Je vous propose de décrire ce fameux voyage du héros en l’illustrant de nombreux exemples tirés d’un peu n’importe où. Vous allez voir cela donne le tournis. Oui je traite les religions actuelles au même niveau que les vieilles légendes ou des fictions modernes mais c’est pour mieux servir mon propos.
Le chemin du héros.
Le Départ.
Au début de son aventure le héros doit quitter sa vie/condition pour apprendre. Cette étape est similaire au jeune homme/fille qui quitte l’enfance pour devenir adulte. C’est pour cela que l’on retrouve très souvent cette partie du cycle dans les contes ou les récits pour la jeunesse.
On commence avec l’appel de l’aventure : le héros, innocent, reçoit un message, rencontre une personne qui va l’amener à quitter sa vie actuelle et se lancer. C’est un évènement déclencheur qui nous force à évoluer. Sangoku rencontre Bulma, Ulysse décide de rentrer chez lui, Néo suit le lapin blanc, Luke découvre le message de Leïa, Siddhârta fait face au concept de la mort, la princesse rencontre le crapaud, les investigateurs ont hérité du manoir de tante Pétunia.
Mais le héros n’accepte pas cet appel! C’est le refus. Il rentre se refermer sur lui-même car il a trop peur de l’inconnu. Il s’en mordra les doigts et subira les foudres du destin. Beaucoup de gens refusent l’appel par peur de l’inconnu ; faire le premier pas c’est déjà être un héros. Luke rentre à la ferme de son oncle pour rentrer à l’académie de pilotes, Daphné fuit Apollon et son amour et fini transformée en fleur, le majordome James Stevens (les Vestiges d’un jour) refuse l’amour de la gouvernante pour sauvegarder les apparences, Simba ne veut pas rentrer sur la terre des lions pour affronter son destin.
Fort heureusement il reçoit l’aide d’un guide, une aide surnaturelle représentée par un(e) mentor bienveillant(e). Cette figure est souvent représentée sous la forme d’un(e) vieil(le) homme (femme) dont la sagesse lui permet d’envoyer le héros innocent dans la bonne direction. Qui parmi nous ne peut pas citer un mentor qui l’a soutenu dans sa vie ? Obiwan Kenobi, Dumbledore, Gandalf, Merlin, Morpheus, Tortue Géniale, La Bonne fée des contes, Elminster, le vieux mage au fond de l’auberge, etc.
Enfin décidé à se lancer le héros doit d’abord passer le premier seuil, la première épreuve qui va lui permettre de comprendre son potentiel et d’accepter son destin. C’est le début de sa carrière de héros car en se dépassant il apprend beaucoup sur lui-même. Quasiment tous les débuts des héros de Shonen, Arthur retire Excalibur de la pierre, le jeune prince aux 5 armes affronte l’ogre.

◆ Consigne A
Répondez à ces questions sur le texte consacré au voyage du héros :
(i) Que suit Néo lors de l'appel de l'aventure ?
(ii) Pourquoi le héros refuse-t-il l'appel ?
(iii) Que retire Arthur de la pierre ?
◆ Consigne B
Prolongez le texte sur le voyage du héros après sa dernière phrase.
Les données qui suivent proviennent d'une autre source que ce texte.

◆ Données fournies
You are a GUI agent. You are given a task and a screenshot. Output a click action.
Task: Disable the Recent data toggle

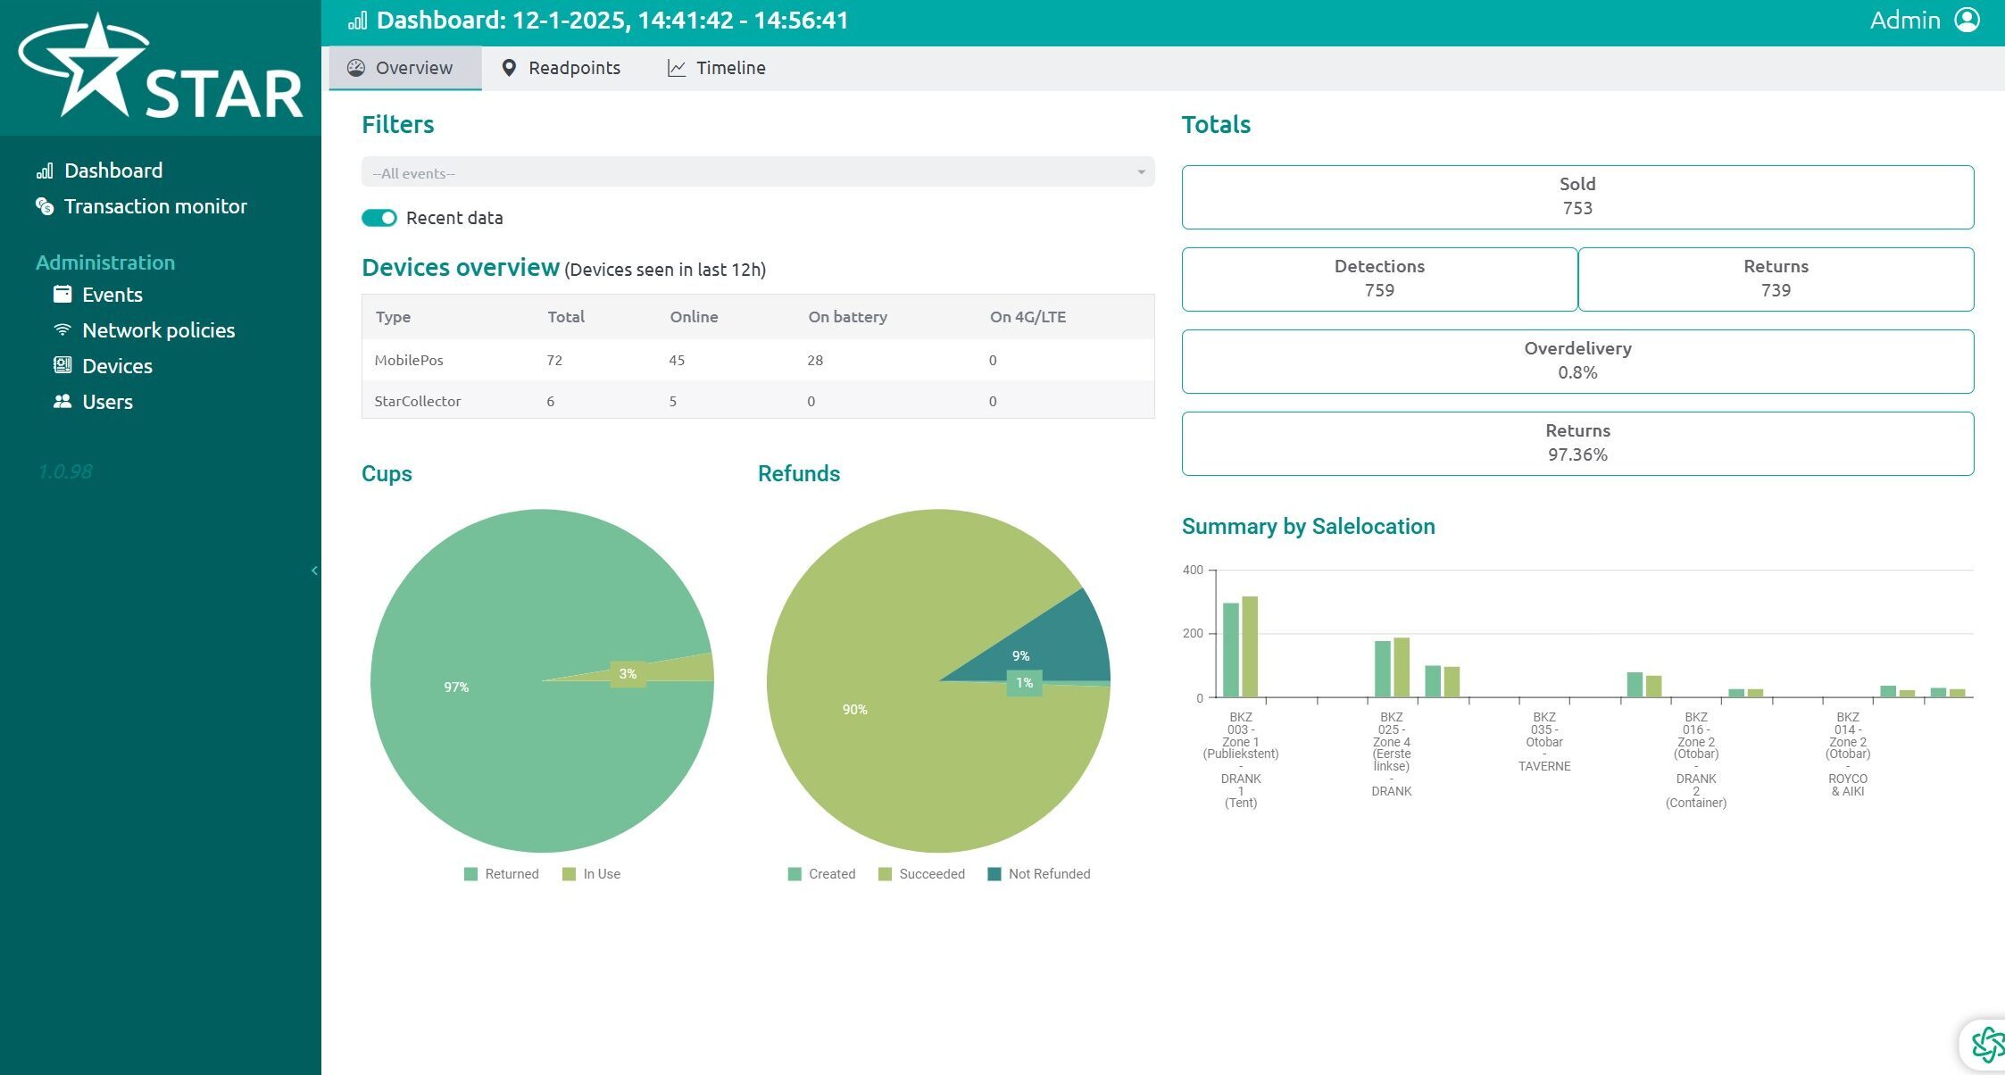click(379, 218)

◆ Résultat A
(i) Le lapin blanc.
(ii) Il a trop peur de l'inconnu.
(iii) Excalibur.

◆ Résultat B
Mais très vite le héros est happé dans le ventre de la baleine. Là pas de faux-semblants, il s‘agit bien de revenir affronter nos peurs inconscientes représentée par cet endroit profond, humide et sombre. Jonas et Pinocchio évidemment mais aussi blanche Neige qui fuit dans la forêt sombre ou le petit Chaperon rouge qui se perd dans les bois. Et que dire de ces braves aventuriers qui pénètrent dans ce mystérieux souterrain à la recherche de trésors enfouis ?
Initiation
Une fois l’aventure entamée le héros va subir une série d’épreuves et de rencontres qui vont l’amener à se sublimer. C’est à la hauteur des épreuves « épiques » que se mesurent les qualités du héros.
D’abord il y a la traditionnelle série d’épreuves, les 12 travaux personnels qu’il faudra surmonter sur le chemin de la gloire et de la connaissance. Les épreuves peuvent être physiques mais aussi mentales. C’est l’allégorie de toutes les embuches qui se dressent devant nous et que nous devons affronter tous. Psychée doit prouver son amour pour Cupidon ; Thésée entrer dans le Labyrinthe ; Inanna/Ishtar descend aux enfers où elle croise Orphée !
Sur le chemin le héros va faire des rencontres, en premier lieu il va rencontrer la Déesse. Cette dernière, incarnation de la nature nourricière et source de vie, fait penser à la mère mais ce n’est pas forcément le cas et elle peut être dangereuse pour celui qui ne sera pas correctement préparé pour la rencontrer. La Vierge Marie évidemment, Actéon rencontre Artémis ; le jeune Niall embrasse la vieille ; Galadriel de Lothlorien; l'Oracle dans Matrix.
Le héros va ensuite rencontrer l’autre face de la déesse, la tentatrice, cette représentation sensuelle et dangereuse qui peut amener le héros aussi bien dans son lit que dans la mort. Même si l’archétype peut paraitre maladroit il s’agit bien de l’homme qui quitte sa mère pour trouver une femme qui fera mourir celui qu’il était avant afin de l’aider à renaitre. Salomé, la femme fatale de tous les romans noirs, Circé la sorcière, a dame to killing for, Morgane la Fée, la mère d’Hamlet, la Dalila qui piège Samson, Marie Madeleine, etc.
Vient ensuite l’affrontement final, la rencontre au père. C’est l’ultime épreuve, faire face à cet emblème tout puissant qui donne et prend la vie d’un seul geste. Surpasser sa peur c’est devenir un Héros avec un grand H. Le père n’est pas toujours malveillant mais sa rencontre est toujours déstabilisante car il est le maître du monde supérieur et c’est lui qui fournira les clés au héros pour transcender sa forme actuelle. Le modèle le plus connu est évidemment Dark Vador dans Star Wars car Lucas s’est inspiré des travaux de Campbell pour écrire sa trilogie mais il y a bien d’autres modèles. « Dieu le père », l’ogre des contes, Phaeton qui vole le char de son père Phoebus/Apollon, le père de Bambi roi de la forêt.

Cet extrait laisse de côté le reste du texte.